▶ _QUOTED PASSAGE_
SQLite Forum

Timeline
Login

16 forum posts by user terpstra

2021-08-26
19:05 Reply: lemon cannot shift-reduce errors (artifact: e680f42f53 user: terpstra)

Ok. Here's my tested and proposed change:

diff --git a/tool/lemon.c b/tool/lemon.c
index 75fc7aa2f..1bcb3778a 100644
--- a/tool/lemon.c
+++ b/tool/lemon.c
@@ -3571,7 +3571,7 @@ PRIVATE int compute_action(struct lemon *lemp, struct action *ap)
       /* Since a SHIFT is inherient after a prior REDUCE, convert any
       ** SHIFTREDUCE action with a nonterminal on the LHS into a simple
       ** REDUCE action: */
-      if( ap->sp->index>=lemp->nterminal ){
+      if( ap->sp->index>=lemp->nterminal && ( !lemp->errsym || ap->sp->index!=lemp->errsym->index )){
         act = lemp->minReduce + ap->x.rp->iRule;
       }else{
         act = lemp->minShiftReduce + ap->x.rp->iRule;
diff --git a/tool/lempar.c b/tool/lempar.c
index bbb0cc367..d5ebe6942 100644
--- a/tool/lempar.c
+++ b/tool/lempar.c
@@ -985,10 +985,6 @@ void Parse(
           yyact = yy_find_reduce_action(yypParser->yytos->stateno,
                                         YYERRORSYMBOL);
           if( yyact<=YY_MAX_SHIFTREDUCE ) break;
-          if( yyact>=YY_MIN_REDUCE && yyRuleInfoNRhs[yyact-YY_MIN_REDUCE] ){
-            yyact -= YY_MIN_REDUCE - YY_MIN_SHIFTREDUCE;
-            break;
-          }
           yy_pop_parser_stack(yypParser);
         }
         if( yypParser->yytos <= yypParser->yystack || yymajor==0 ){

This fixes the test1.y example (ie: the parser accepts 'three'). It also does not mess up when presented with a true reduction in my larger grammar.

18:45 Reply: lemon cannot shift-reduce errors (artifact: 20487aec24 user: terpstra)

I should stop posting the moment I discover something. That fix alone is not enough.

▶ _WHAT TO WORK ON_
**A)** Answer from the SQLite Forum posts, one line each:
(i) Which file's diff removes lines inside the Parse function?
(ii) Which word does the poster say the parser accepts after the fix?
(iii) At what time was the reply saying "That fix alone is not enough" posted?
**B)** Return the SQLite Forum posts word for word, beginning at the words "16 forum posts" and stopping after "struct action *ap)".
**C)** Carry the SQLite Forum posts further from where they stop.
None of the material has any bearing on the SQLite Forum posts.

▶ _DATASET SECTION_
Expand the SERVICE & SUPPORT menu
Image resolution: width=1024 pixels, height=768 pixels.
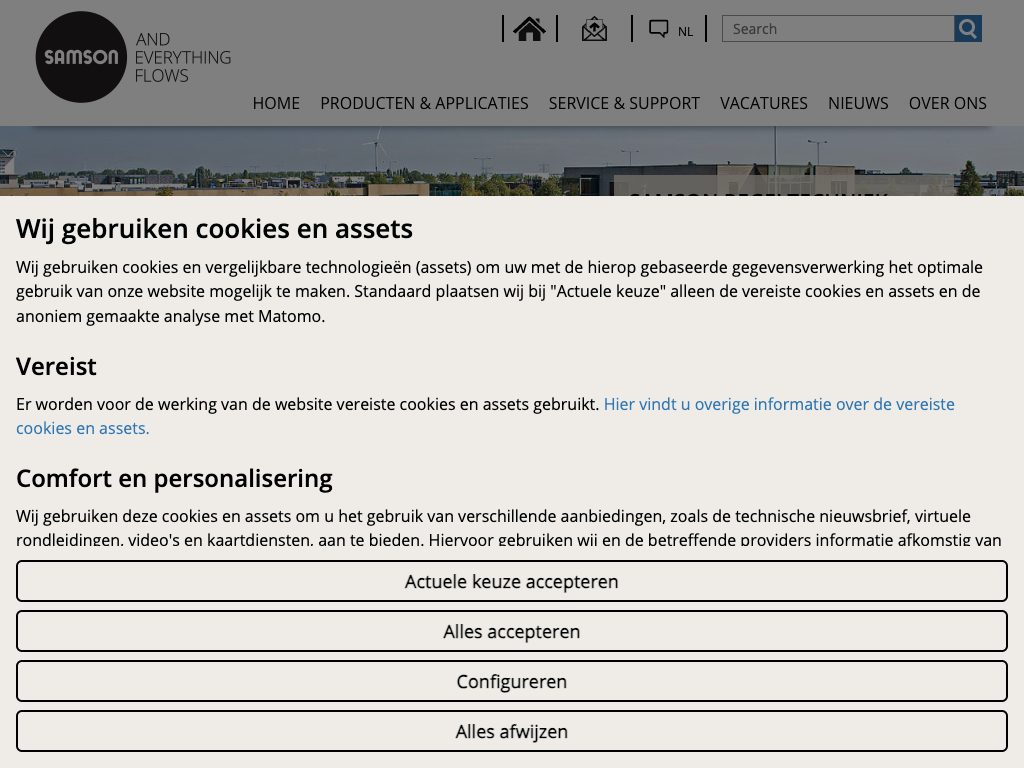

▶ _EXPECTED RESULTS_
**A)**
(i) tool/lempar.c
(ii) 'three'
(iii) 18:45

**B)**
16 forum posts by user terpstra

2021-08-26
19:05 Reply: lemon cannot shift-reduce errors (artifact: e680f42f53 user: terpstra)

Ok. Here's my tested and proposed change:

diff --git a/tool/lemon.c b/tool/lemon.c
index 75fc7aa2f..1bcb3778a 100644
--- a/tool/lemon.c
+++ b/tool/lemon.c
@@ -3571,7 +3571,7 @@ PRIVATE int compute_action(struct lemon *lemp, struct action *ap)

**C)**
The web interface makes me act like I'm writing some sort of journal. I'll stop posting until I have a complete fix.

Sorry for the spam.

18:40 Reply: lemon cannot shift-reduce errors (artifact: 41cf387e59 user: terpstra)

I've found it!

diff --git a/lemon/lemon.c b/lemon/lemon.c
index 75fc7aa..a35ef0a 100644
--- a/lemon/lemon.c
+++ b/lemon/lemon.c
@@ -3571,7 +3571,7 @@ PRIVATE int compute_action(struct lemon *lemp, struct action *ap)
       /* Since a SHIFT is inherient after a prior REDUCE, convert any
       ** SHIFTREDUCE action with a nonterminal on the LHS into a simple
       ** REDUCE action: */
-      if( ap->sp->index>=lemp->nterminal ){
+      if( ap->sp->index>lemp->nterminal){
         act = lemp->minReduce + ap->x.rp->iRule;
       }else{
         act = lemp->minShiftReduce + ap->x.rp->iRule;
18:20 Reply: lemon cannot shift-reduce errors (artifact: a3264e97f4 user: terpstra)

Also, I'll note that parser.out shows that lemon.c is aware of the distinction between cases (2) and (3), so the problem is probably strictly in the table generation:

                         KW_IF shift        26     
                         error shift-reduce 68     data_elts ::= error
                          type shift-reduce 69     data_elts ::= type
...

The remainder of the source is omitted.